▸ **Short exercise**
Format every line of the records below as a JSON list of strings, one string per line, and omit the blank lines.

[Part of a data file]
>>>>>
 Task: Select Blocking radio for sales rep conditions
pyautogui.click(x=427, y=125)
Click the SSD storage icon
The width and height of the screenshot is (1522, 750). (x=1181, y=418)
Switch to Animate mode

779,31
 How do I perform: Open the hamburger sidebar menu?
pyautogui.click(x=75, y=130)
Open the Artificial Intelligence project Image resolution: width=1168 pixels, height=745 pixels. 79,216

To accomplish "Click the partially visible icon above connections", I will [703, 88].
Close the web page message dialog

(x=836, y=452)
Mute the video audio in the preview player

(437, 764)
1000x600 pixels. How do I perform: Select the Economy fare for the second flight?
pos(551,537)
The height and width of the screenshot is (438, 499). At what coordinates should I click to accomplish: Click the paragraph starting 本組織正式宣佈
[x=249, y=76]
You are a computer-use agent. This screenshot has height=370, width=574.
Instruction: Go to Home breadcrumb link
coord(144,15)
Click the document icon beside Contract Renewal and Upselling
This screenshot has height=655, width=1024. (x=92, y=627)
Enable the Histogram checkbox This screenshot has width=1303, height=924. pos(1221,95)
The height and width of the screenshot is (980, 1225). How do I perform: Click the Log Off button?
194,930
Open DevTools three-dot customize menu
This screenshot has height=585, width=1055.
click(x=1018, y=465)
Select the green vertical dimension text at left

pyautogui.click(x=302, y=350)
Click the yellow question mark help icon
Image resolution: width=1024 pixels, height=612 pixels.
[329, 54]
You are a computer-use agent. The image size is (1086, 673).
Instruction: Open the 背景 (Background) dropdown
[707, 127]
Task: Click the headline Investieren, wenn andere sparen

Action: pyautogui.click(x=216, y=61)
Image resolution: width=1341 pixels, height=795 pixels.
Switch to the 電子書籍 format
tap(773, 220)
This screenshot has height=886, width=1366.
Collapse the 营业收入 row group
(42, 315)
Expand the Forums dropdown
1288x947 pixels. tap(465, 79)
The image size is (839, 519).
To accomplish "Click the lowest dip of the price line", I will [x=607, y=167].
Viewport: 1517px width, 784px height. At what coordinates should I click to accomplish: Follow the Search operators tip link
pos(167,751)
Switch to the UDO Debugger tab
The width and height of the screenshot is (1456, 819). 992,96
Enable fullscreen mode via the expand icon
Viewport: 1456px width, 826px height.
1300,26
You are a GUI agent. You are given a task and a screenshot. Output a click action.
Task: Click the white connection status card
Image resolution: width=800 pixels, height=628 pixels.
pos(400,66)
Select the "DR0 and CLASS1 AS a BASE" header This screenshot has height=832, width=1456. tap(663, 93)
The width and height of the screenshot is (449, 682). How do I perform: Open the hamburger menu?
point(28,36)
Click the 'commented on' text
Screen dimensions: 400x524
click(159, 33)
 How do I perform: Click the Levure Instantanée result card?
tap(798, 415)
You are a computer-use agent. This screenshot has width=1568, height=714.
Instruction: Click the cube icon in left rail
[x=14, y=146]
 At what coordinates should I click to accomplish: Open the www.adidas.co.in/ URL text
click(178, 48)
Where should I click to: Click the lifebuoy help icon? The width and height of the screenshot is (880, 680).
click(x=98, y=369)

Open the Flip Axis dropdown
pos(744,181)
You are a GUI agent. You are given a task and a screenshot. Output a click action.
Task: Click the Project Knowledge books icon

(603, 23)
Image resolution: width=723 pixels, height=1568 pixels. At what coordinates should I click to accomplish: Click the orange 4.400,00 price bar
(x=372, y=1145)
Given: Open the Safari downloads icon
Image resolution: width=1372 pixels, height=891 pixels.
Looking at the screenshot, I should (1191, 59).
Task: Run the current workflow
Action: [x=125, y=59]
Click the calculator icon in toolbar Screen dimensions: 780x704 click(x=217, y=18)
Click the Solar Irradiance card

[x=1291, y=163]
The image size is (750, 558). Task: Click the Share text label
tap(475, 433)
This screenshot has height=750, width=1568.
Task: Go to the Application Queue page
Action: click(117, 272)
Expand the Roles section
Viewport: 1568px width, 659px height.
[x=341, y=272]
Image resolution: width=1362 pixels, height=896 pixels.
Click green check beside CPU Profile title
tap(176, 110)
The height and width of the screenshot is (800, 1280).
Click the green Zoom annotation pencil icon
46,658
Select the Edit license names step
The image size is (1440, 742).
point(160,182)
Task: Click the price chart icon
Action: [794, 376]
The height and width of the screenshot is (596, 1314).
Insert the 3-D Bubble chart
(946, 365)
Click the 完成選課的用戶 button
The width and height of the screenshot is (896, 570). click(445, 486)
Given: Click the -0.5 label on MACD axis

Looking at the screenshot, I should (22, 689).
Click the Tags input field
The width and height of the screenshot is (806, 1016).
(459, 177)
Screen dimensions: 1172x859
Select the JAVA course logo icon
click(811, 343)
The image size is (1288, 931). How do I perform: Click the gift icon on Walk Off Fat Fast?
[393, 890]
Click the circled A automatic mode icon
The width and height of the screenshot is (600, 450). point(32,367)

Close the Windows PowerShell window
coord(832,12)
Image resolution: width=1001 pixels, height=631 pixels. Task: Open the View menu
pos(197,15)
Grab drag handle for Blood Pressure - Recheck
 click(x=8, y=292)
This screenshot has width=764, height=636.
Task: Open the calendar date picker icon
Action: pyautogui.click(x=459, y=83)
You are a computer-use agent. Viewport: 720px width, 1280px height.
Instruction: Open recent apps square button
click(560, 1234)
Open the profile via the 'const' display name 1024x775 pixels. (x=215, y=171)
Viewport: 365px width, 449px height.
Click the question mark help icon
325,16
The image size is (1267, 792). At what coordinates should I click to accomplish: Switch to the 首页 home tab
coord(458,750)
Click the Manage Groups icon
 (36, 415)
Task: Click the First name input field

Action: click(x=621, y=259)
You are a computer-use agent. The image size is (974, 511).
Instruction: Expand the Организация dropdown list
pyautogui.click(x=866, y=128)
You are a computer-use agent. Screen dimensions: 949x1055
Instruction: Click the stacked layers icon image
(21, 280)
<<<<<
▸ **Correct result**
[
  " Task: Select Blocking radio for sales rep conditions",
  "pyautogui.click(x=427, y=125)",
  "Click the SSD storage icon",
  "The width and height of the screenshot is (1522, 750). (x=1181, y=418)",
  "Switch to Animate mode",
  "779,31",
  " How do I perform: Open the hamburger sidebar menu?",
  "pyautogui.click(x=75, y=130)",
  "Open the Artificial Intelligence project Image resolution: width=1168 pixels, height=745 pixels. 79,216",
  "To accomplish \"Click the partially visible icon above connections\", I will [703, 88].",
  "Close the web page message dialog",
  "(x=836, y=452)",
  "Mute the video audio in the preview player",
  "(437, 764)",
  "1000x600 pixels. How do I perform: Select the Economy fare for the second flight?",
  "pos(551,537)",
  "The height and width of the screenshot is (438, 499). At what coordinates should I click to accomplish: Click the paragraph starting 本組織正式宣佈",
  "[x=249, y=76]",
  "You are a computer-use agent. This screenshot has height=370, width=574.",
  "Instruction: Go to Home breadcrumb link",
  "coord(144,15)",
  "Click the document icon beside Contract Renewal and Upselling",
  "This screenshot has height=655, width=1024. (x=92, y=627)",
  "Enable the Histogram checkbox This screenshot has width=1303, height=924. pos(1221,95)",
  "The height and width of the screenshot is (980, 1225). How do I perform: Click the Log Off button?",
  "194,930",
  "Open DevTools three-dot customize menu",
  "This screenshot has height=585, width=1055.",
  "click(x=1018, y=465)",
  "Select the green vertical dimension text at left",
  "pyautogui.click(x=302, y=350)",
  "Click the yellow question mark help icon",
  "Image resolution: width=1024 pixels, height=612 pixels.",
  "[329, 54]",
  "You are a computer-use agent. The image size is (1086, 673).",
  "Instruction: Open the 背景 (Background) dropdown",
  "[707, 127]",
  "Task: Click the headline Investieren, wenn andere sparen",
  "Action: pyautogui.click(x=216, y=61)",
  "Image resolution: width=1341 pixels, height=795 pixels.",
  "Switch to the 電子書籍 format",
  "tap(773, 220)",
  "This screenshot has height=886, width=1366.",
  "Collapse the 营业收入 row group",
  "(42, 315)",
  "Expand the Forums dropdown",
  "1288x947 pixels. tap(465, 79)",
  "The image size is (839, 519).",
  "To accomplish \"Click the lowest dip of the price line\", I will [x=607, y=167].",
  "Viewport: 1517px width, 784px height. At what coordinates should I click to accomplish: Follow the Search operators tip link",
  "pos(167,751)",
  "Switch to the UDO Debugger tab",
  "The width and height of the screenshot is (1456, 819). 992,96",
  "Enable fullscreen mode via the expand icon",
  "Viewport: 1456px width, 826px height.",
  "1300,26",
  "You are a GUI agent. You are given a task and a screenshot. Output a click action.",
  "Task: Click the white connection status card",
  "Image resolution: width=800 pixels, height=628 pixels.",
  "pos(400,66)",
  "Select the \"DR0 and CLASS1 AS a BASE\" header This screenshot has height=832, width=1456. tap(663, 93)",
  "The width and height of the screenshot is (449, 682). How do I perform: Open the hamburger menu?",
  "point(28,36)",
  "Click the 'commented on' text",
  "Screen dimensions: 400x524",
  "click(159, 33)",
  " How do I perform: Click the Levure Instantanée result card?",
  "tap(798, 415)",
  "You are a computer-use agent. This screenshot has width=1568, height=714.",
  "Instruction: Click the cube icon in left rail",
  "[x=14, y=146]",
  " At what coordinates should I click to accomplish: Open the www.adidas.co.in/ URL text",
  "click(178, 48)",
  "Where should I click to: Click the lifebuoy help icon? The width and height of the screenshot is (880, 680).",
  "click(x=98, y=369)",
  "Open the Flip Axis dropdown",
  "pos(744,181)",
  "You are a GUI agent. You are given a task and a screenshot. Output a click action.",
  "Task: Click the Project Knowledge books icon",
  "(603, 23)",
  "Image resolution: width=723 pixels, height=1568 pixels. At what coordinates should I click to accomplish: Click the orange 4.400,00 price bar",
  "(x=372, y=1145)",
  "Given: Open the Safari downloads icon",
  "Image resolution: width=1372 pixels, height=891 pixels.",
  "Looking at the screenshot, I should (1191, 59).",
  "Task: Run the current workflow",
  "Action: [x=125, y=59]",
  "Click the calculator icon in toolbar Screen dimensions: 780x704 click(x=217, y=18)",
  "Click the Solar Irradiance card",
  "[x=1291, y=163]",
  "The image size is (750, 558). Task: Click the Share text label",
  "tap(475, 433)",
  "This screenshot has height=750, width=1568.",
  "Task: Go to the Application Queue page",
  "Action: click(117, 272)",
  "Expand the Roles section",
  "Viewport: 1568px width, 659px height.",
  "[x=341, y=272]",
  "Image resolution: width=1362 pixels, height=896 pixels.",
  "Click green check beside CPU Profile title",
  "tap(176, 110)",
  "The height and width of the screenshot is (800, 1280).",
  "Click the green Zoom annotation pencil icon",
  "46,658",
  "Select the Edit license names step",
  "The image size is (1440, 742).",
  "point(160,182)",
  "Task: Click the price chart icon",
  "Action: [794, 376]",
  "The height and width of the screenshot is (596, 1314).",
  "Insert the 3-D Bubble chart",
  "(946, 365)",
  "Click the 完成選課的用戶 button",
  "The width and height of the screenshot is (896, 570). click(445, 486)",
  "Given: Click the -0.5 label on MACD axis",
  "Looking at the screenshot, I should (22, 689).",
  "Click the Tags input field",
  "The width and height of the screenshot is (806, 1016).",
  "(459, 177)",
  "Screen dimensions: 1172x859",
  "Select the JAVA course logo icon",
  "click(811, 343)",
  "The image size is (1288, 931). How do I perform: Click the gift icon on Walk Off Fat Fast?",
  "[393, 890]",
  "Click the circled A automatic mode icon",
  "The width and height of the screenshot is (600, 450). point(32,367)",
  "Close the Windows PowerShell window",
  "coord(832,12)",
  "Image resolution: width=1001 pixels, height=631 pixels. Task: Open the View menu",
  "pos(197,15)",
  "Grab drag handle for Blood Pressure - Recheck",
  " click(x=8, y=292)",
  "This screenshot has width=764, height=636.",
  "Task: Open the calendar date picker icon",
  "Action: pyautogui.click(x=459, y=83)",
  "You are a computer-use agent. Viewport: 720px width, 1280px height.",
  "Instruction: Open recent apps square button",
  "click(560, 1234)",
  "Open the profile via the 'const' display name 1024x775 pixels. (x=215, y=171)",
  "Viewport: 365px width, 449px height.",
  "Click the question mark help icon",
  "325,16",
  "The image size is (1267, 792). At what coordinates should I click to accomplish: Switch to the 首页 home tab",
  "coord(458,750)",
  "Click the Manage Groups icon",
  " (36, 415)",
  "Task: Click the First name input field",
  "Action: click(x=621, y=259)",
  "You are a computer-use agent. The image size is (974, 511).",
  "Instruction: Expand the Организация dropdown list",
  "pyautogui.click(x=866, y=128)",
  "You are a computer-use agent. Screen dimensions: 949x1055",
  "Instruction: Click the stacked layers icon image",
  "(21, 280)"
]